Commentary

California Teachers Association $212 Million Political Spending Spree

The Sacramento Bee’s Capitol Alert reports that the California Teacher’s Association is the number one political spender in the state of California.

The California Fair Political Practices Commission released a report titled “Big Money Talks” that revealed the California Teachers Association was the largest political spender in the state over the last decade, spending more than $200 million on ballot initiatives, candidates for state and local office, and lobbying.

The $211.9 million spent by the CTA is nearly twice as much as the $107.5 million committed by the second-highest spender, the California State Council of Service Employees.

  • And if there were any doubt about the political party with whom the CTA most identifies, their $6.5 million dollar donation—the largest donation to any political party from the special interest groups—clearly signifies the union’s commitment to the Democrat Party.
  • CTA co-sponsoring Senate Bill 810, which would implement a single-payer government-run healthcare system in California. The CTA lobbied against a Republican-sponsored healthcare reform measure that would have provided greater competition in health insurance by allowing out-of-state carriers to sell plans in California
  • Even more telling than the legislation it supports, is the legislation the CTA opposes, including Senate Bill 370, which would have prevented voter fraud through voter identification requirements.

As the Education Intelligence Agency reports the commission is unusually blunt about the effect this money has on the political process in California:

California’s Top 15 special interest groups often win by spending money to defeat ballot measures — which has the effect of maintaining the status quo. Their willingness to spend vast sums of money gives them the ability not just to drown out others, but to exercise powerful political leverage. By spending huge amounts of money, they send an unmistakable message to political opponents and elected officials alike: “We’re ready, willing, and able to spend millions — you don’t want to fight us.” What is good for the people of California matters less than what hurts or helps the individual interests of these groups.

In my personal experience the unions literally drown out other voices and this means even the most marginal education reforms never make it out of education committee.
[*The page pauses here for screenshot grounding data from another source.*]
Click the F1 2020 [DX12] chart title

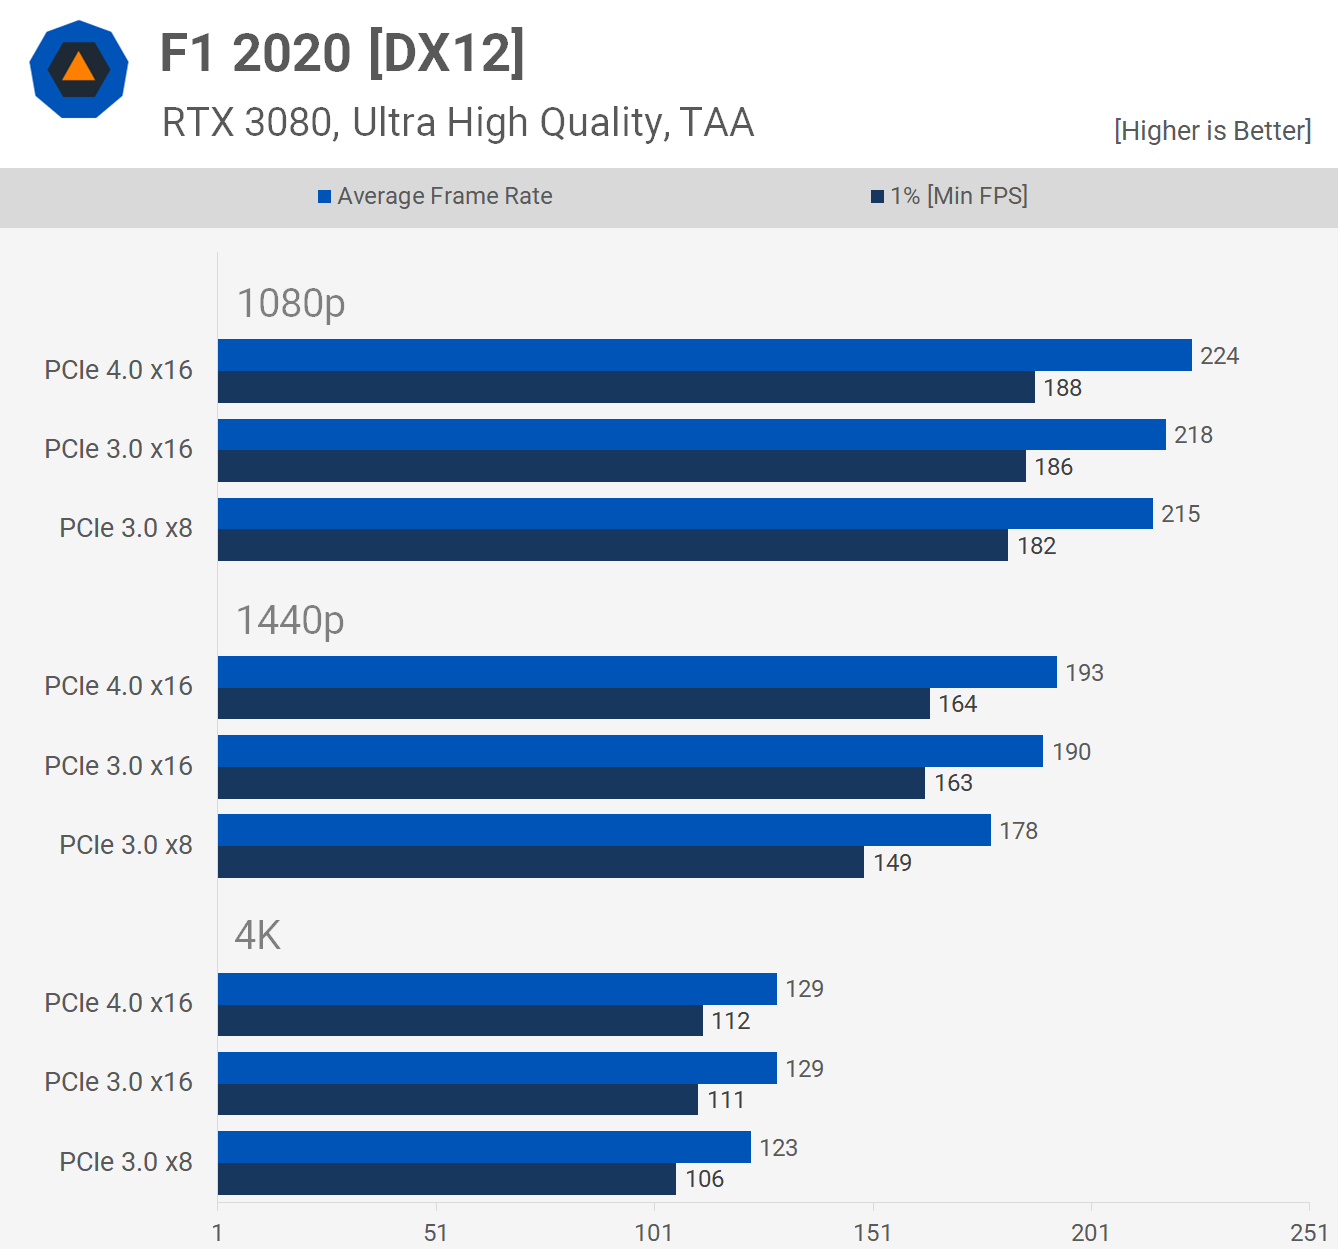click(x=342, y=53)
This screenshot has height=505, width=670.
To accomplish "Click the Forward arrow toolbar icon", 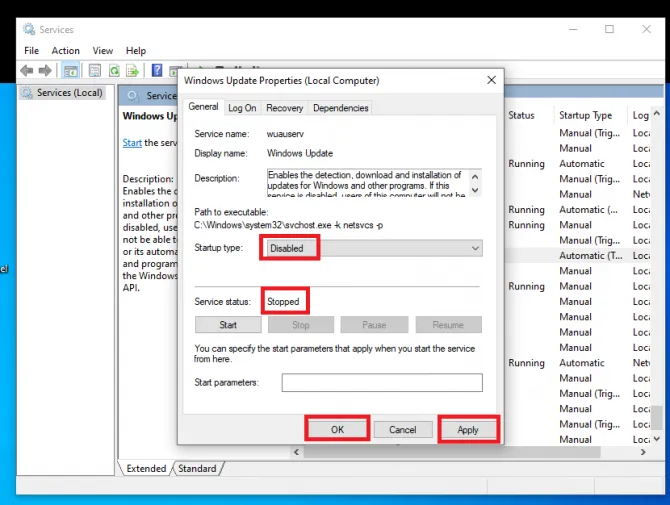I will [x=46, y=70].

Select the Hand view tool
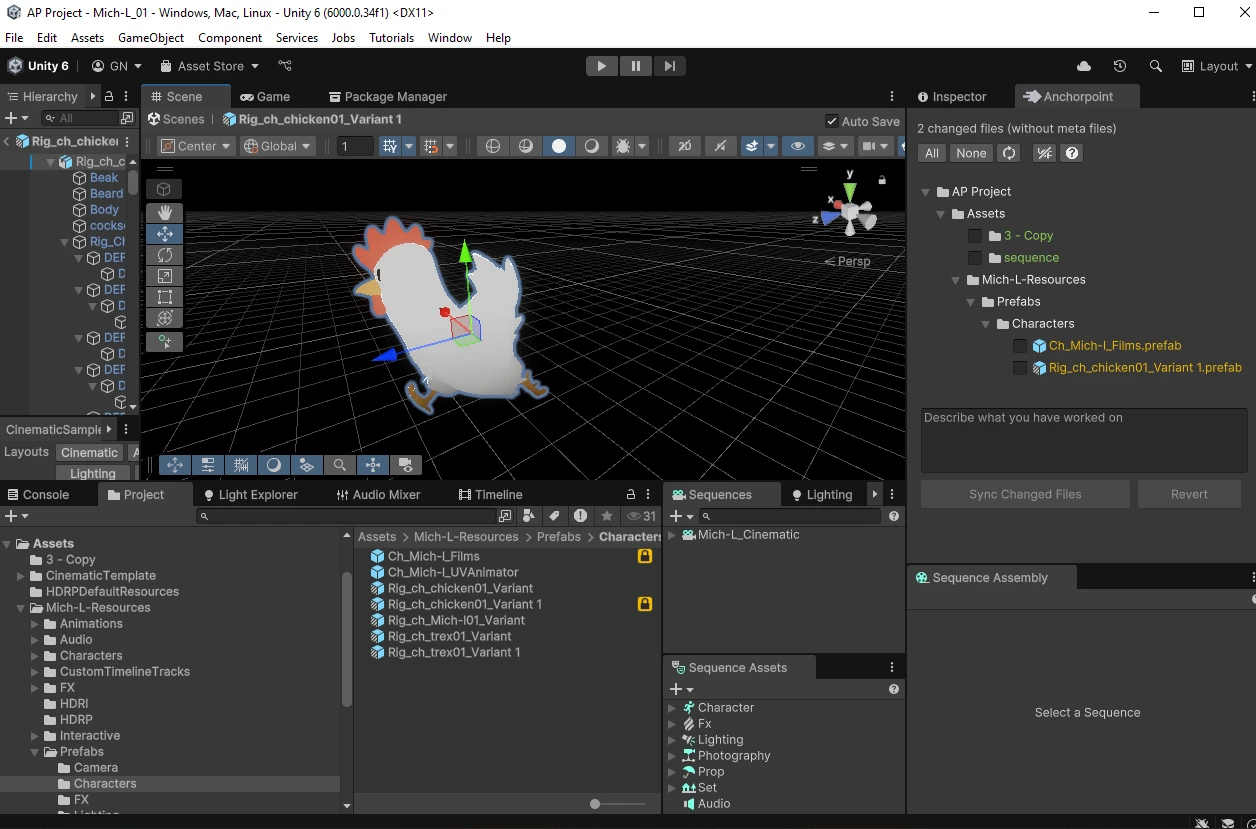(164, 212)
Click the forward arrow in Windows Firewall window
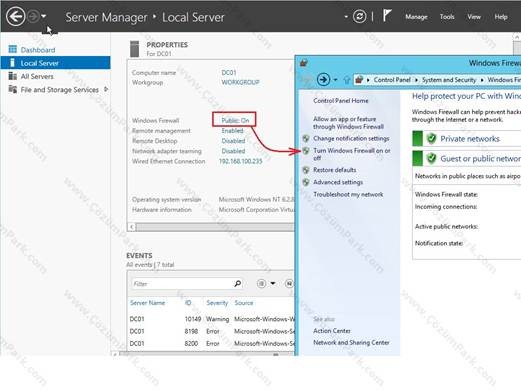This screenshot has height=391, width=521. pyautogui.click(x=323, y=79)
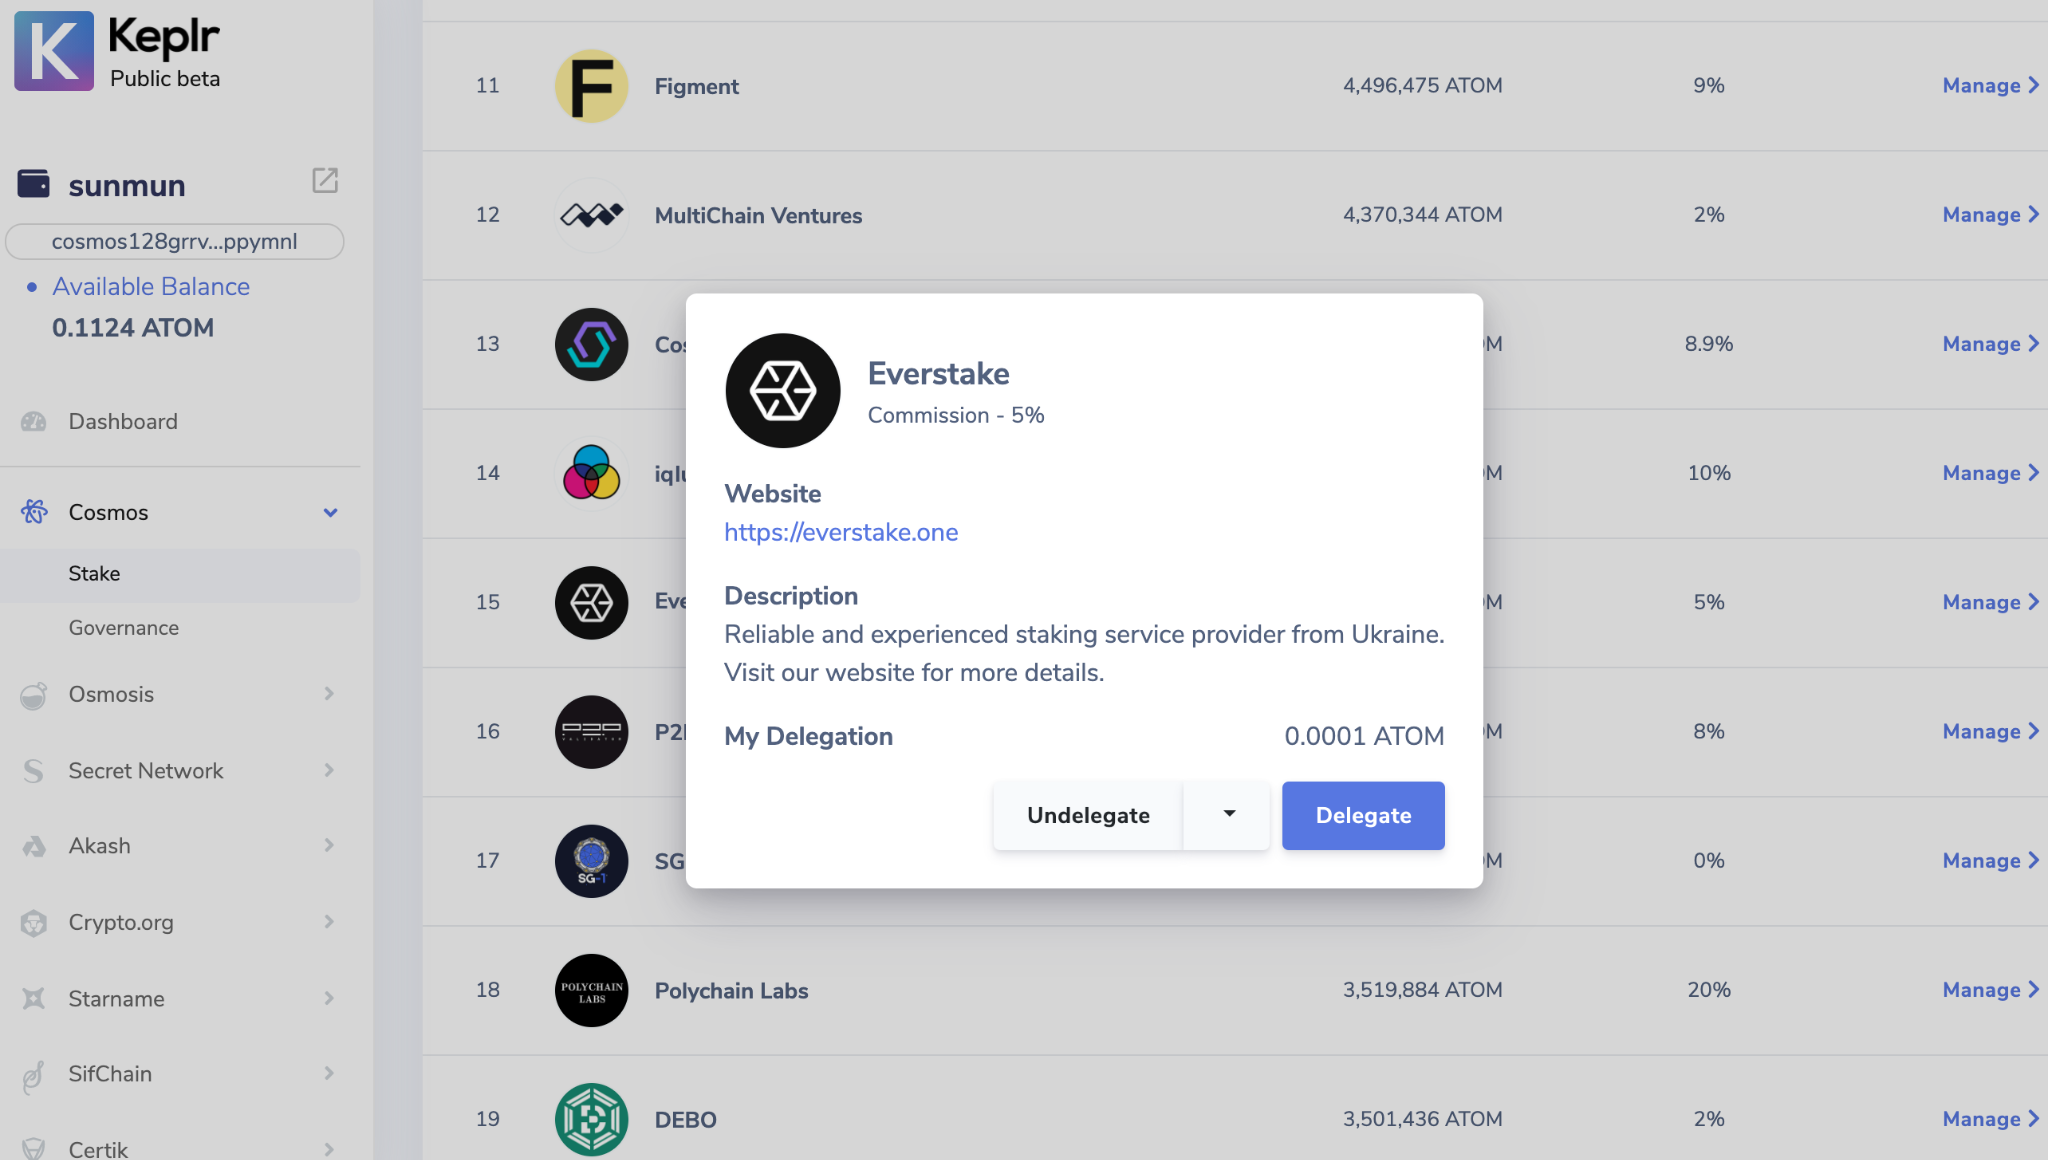Click the Dashboard gauge icon
The image size is (2048, 1160).
[34, 421]
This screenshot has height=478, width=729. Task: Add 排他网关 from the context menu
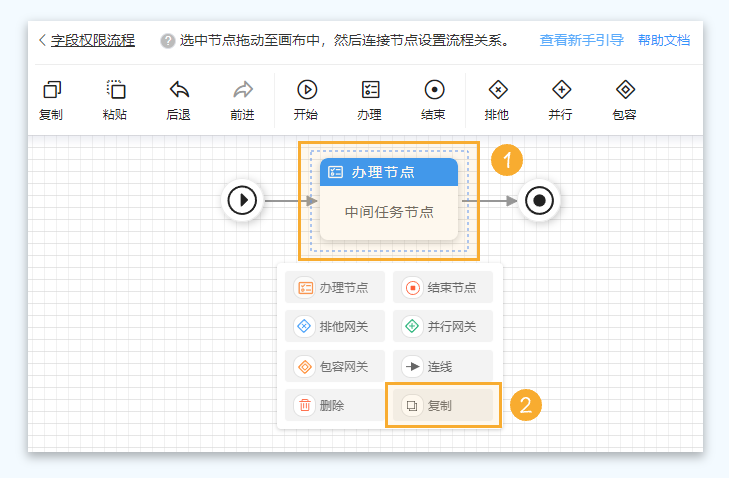coord(334,326)
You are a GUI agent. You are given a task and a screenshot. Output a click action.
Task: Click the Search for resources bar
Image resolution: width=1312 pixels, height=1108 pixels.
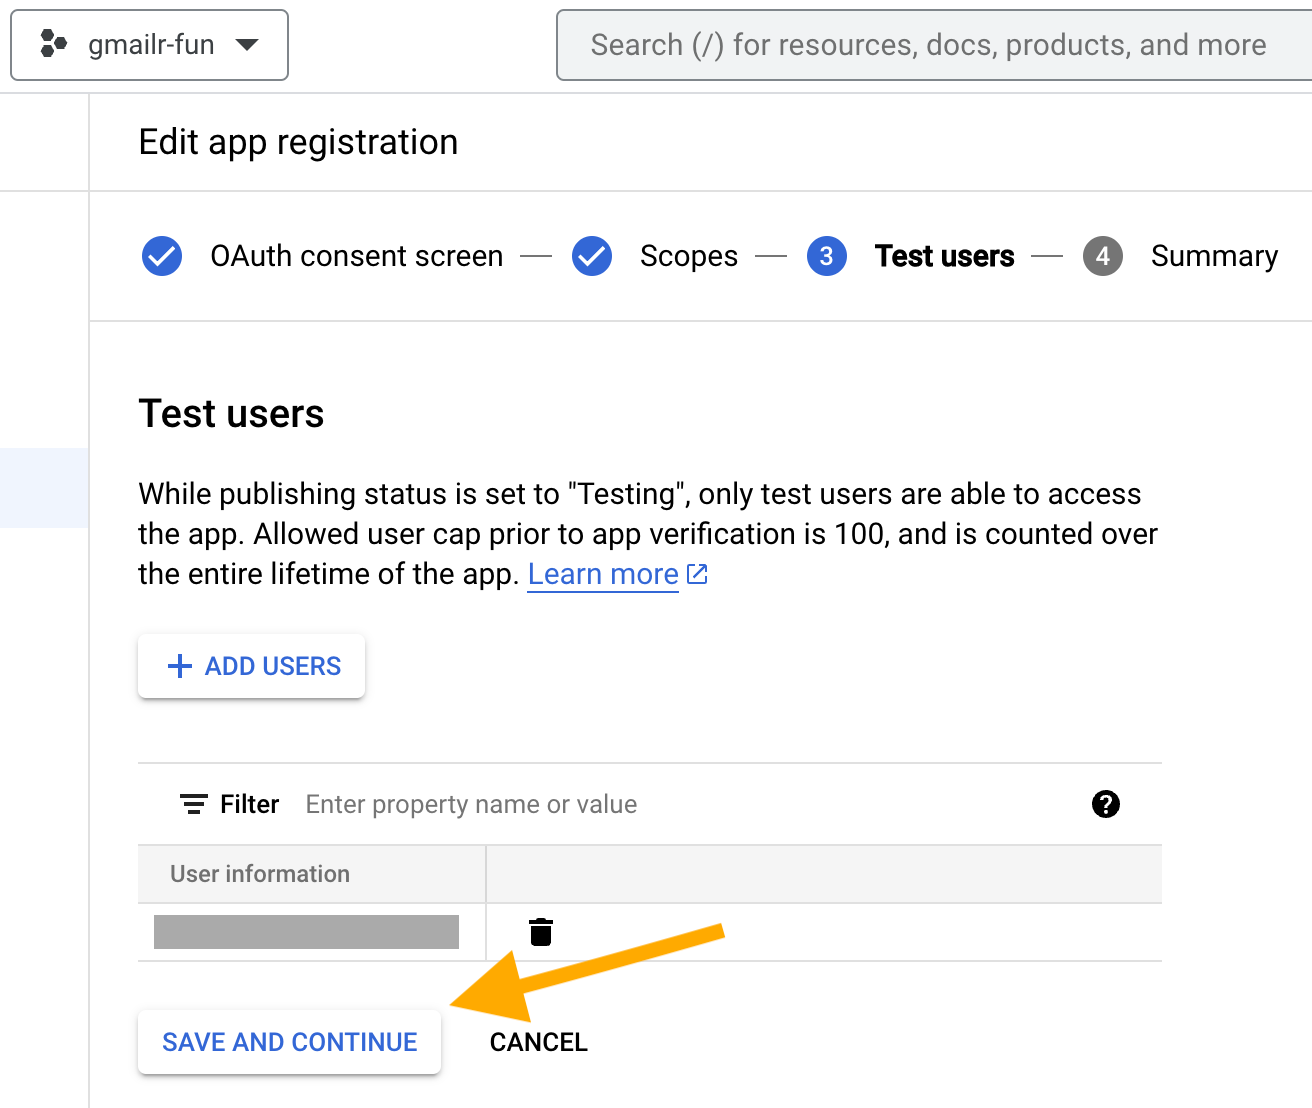[x=928, y=44]
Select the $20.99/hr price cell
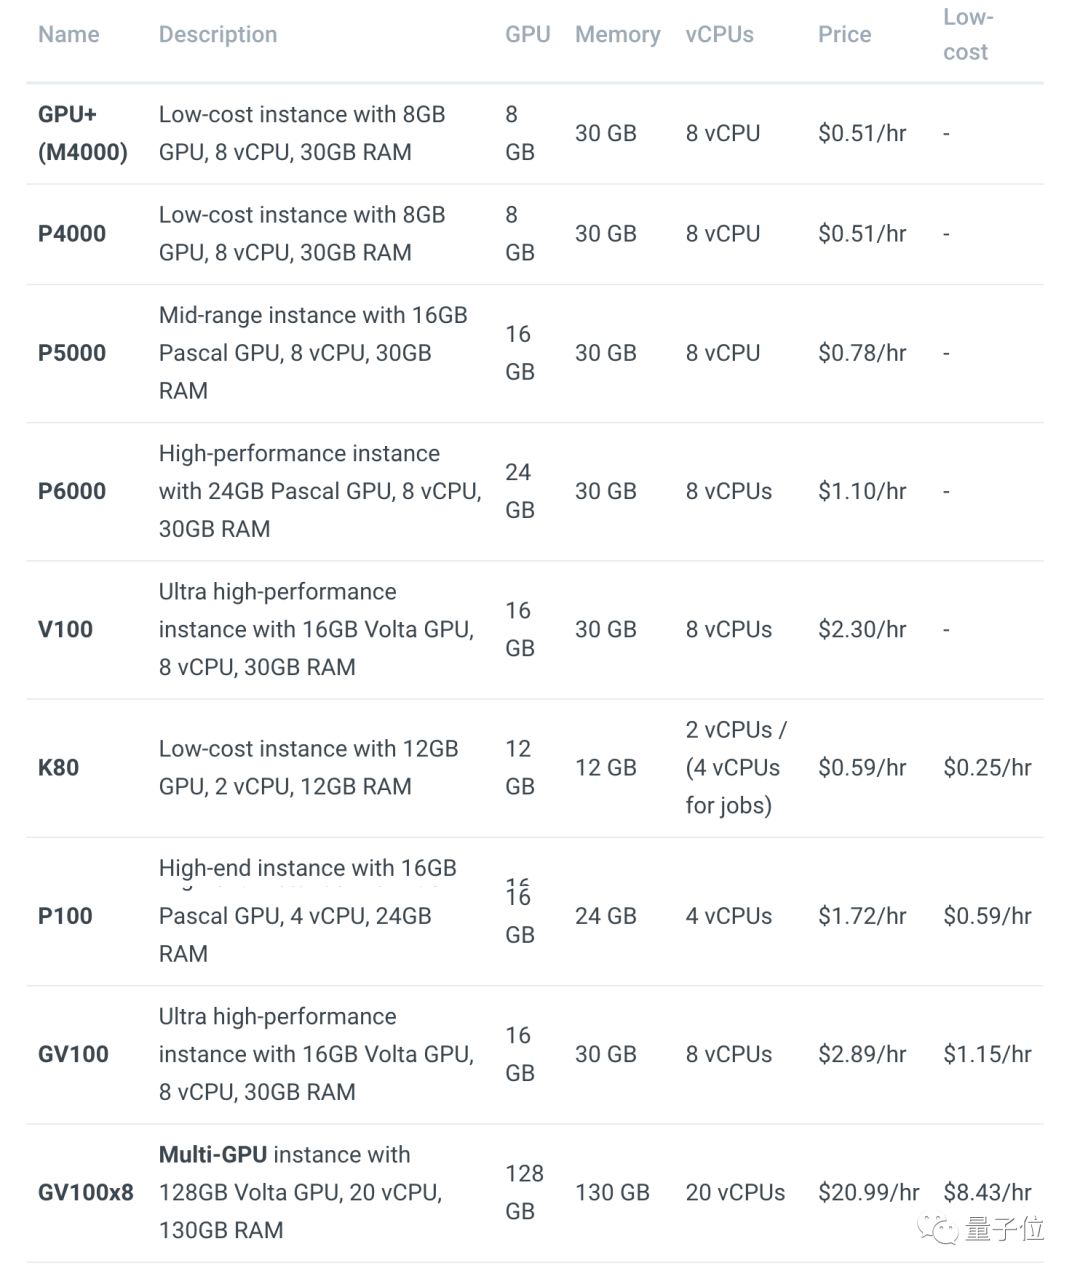 [868, 1192]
I have testified in the assembly education committee on bills such as allowing school districts to utilize more outsourcing for non instructional services to save money during tight budgets or to allow universities to authorize charter schools to improve charter school accountability and had the experience of the union “witnesses” completely surrounding the microphones so that other speakers cannot answer the committee’s questions about a piece of education legislation.
The unions engage in political spending on issues that have little to do with education or directly benefiting their members and their political spending is used again and again to block legitimate discourse about education reform in California.